The Maximum Clique Problem: Overview

Description

The Maximum Clique Problem (MCP) is a classic NP-hard problem in graph theory and computer science. Given an undirected graph $G = (V, E)$, a clique is a subset of vertices $C \subseteq V$ where every two distinct vertices are connected by an edge.

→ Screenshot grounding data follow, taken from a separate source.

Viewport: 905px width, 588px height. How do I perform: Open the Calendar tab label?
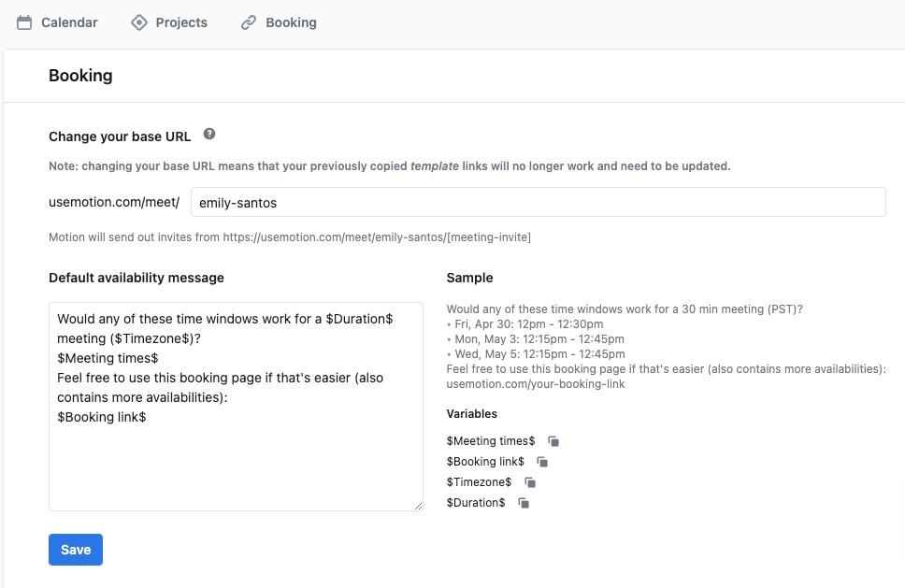click(69, 22)
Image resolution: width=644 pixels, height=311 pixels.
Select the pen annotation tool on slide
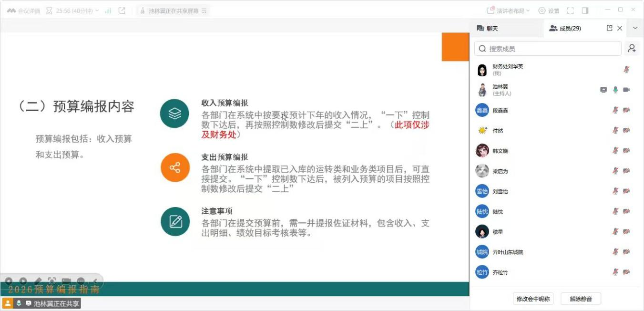(38, 281)
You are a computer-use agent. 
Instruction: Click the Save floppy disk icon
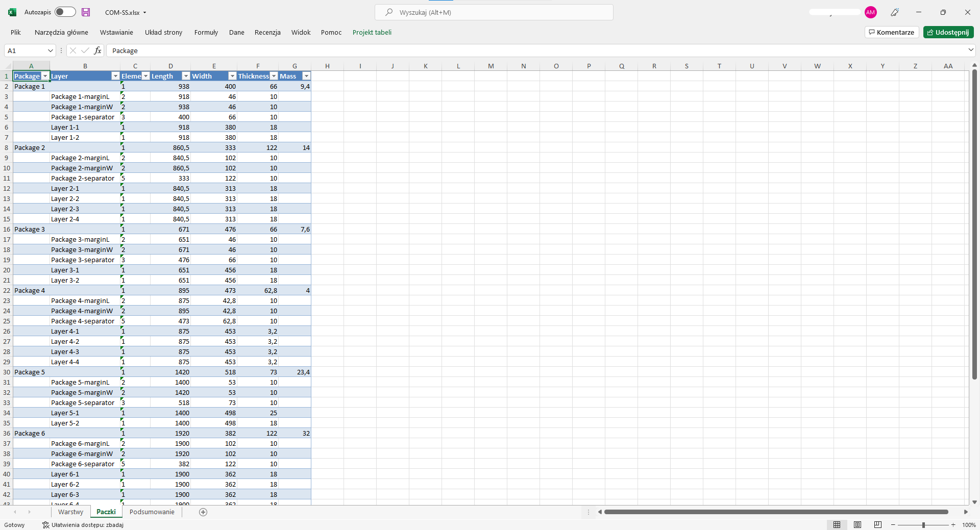click(86, 12)
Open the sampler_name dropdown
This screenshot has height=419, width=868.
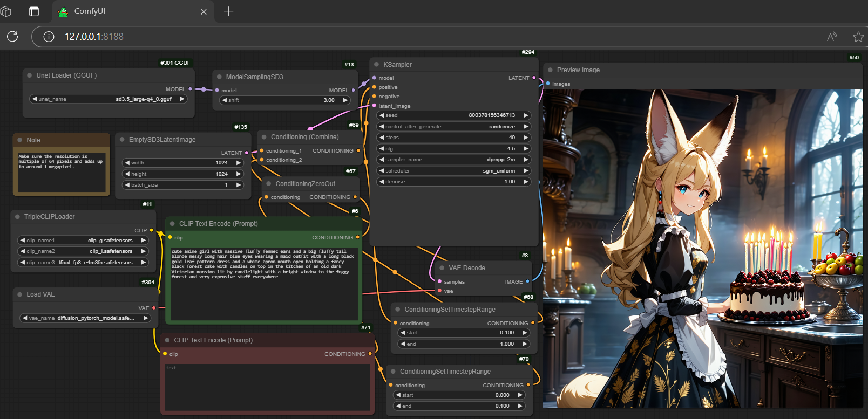tap(453, 160)
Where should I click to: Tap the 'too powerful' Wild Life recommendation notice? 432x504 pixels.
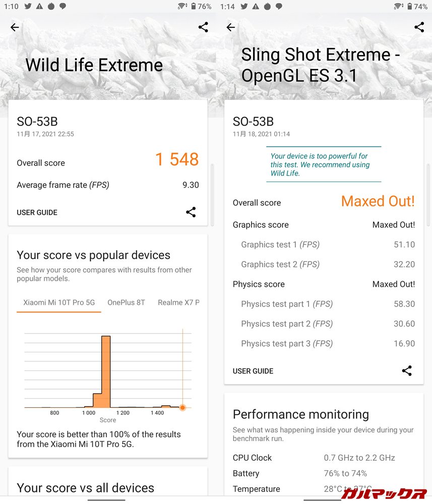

The goal of MCP is to find the largest possible clique in $G$.

Key Definitions

  • Clique: A complete subgraph (all possible edges exist between vertices).
  • Maximum Clique: The largest clique in the graph.
  • Clique Number ($\omega(G)$): The size of the maximum clique in $G$.

Theoretical Background

  • MCP is NP-Hard, meaning no known polynomial-time algorithm solves all cases unless $P = NP$.
  • It is closely related to other problems like the Independent Set Problem (complement graph) and Graph Coloring.
  • Decision version: "Does a clique of size $k$ exist?" is NP-Complete.

Approaches to Solve MCP

Exact Algorithms

  1. Brute Force: Check all possible subsets (exponential time $O(2^n)$).
  2. Branch and Bound: Prune search space by eliminating branches where clique size cannot exceed the current maximum.
  3. Integer Programming (IP): Formulate as an optimization problem with binary variables and constraints.
  4. Bron-Kerbosch Algorithm: A recursive backtracking method for listing all maximal cliques.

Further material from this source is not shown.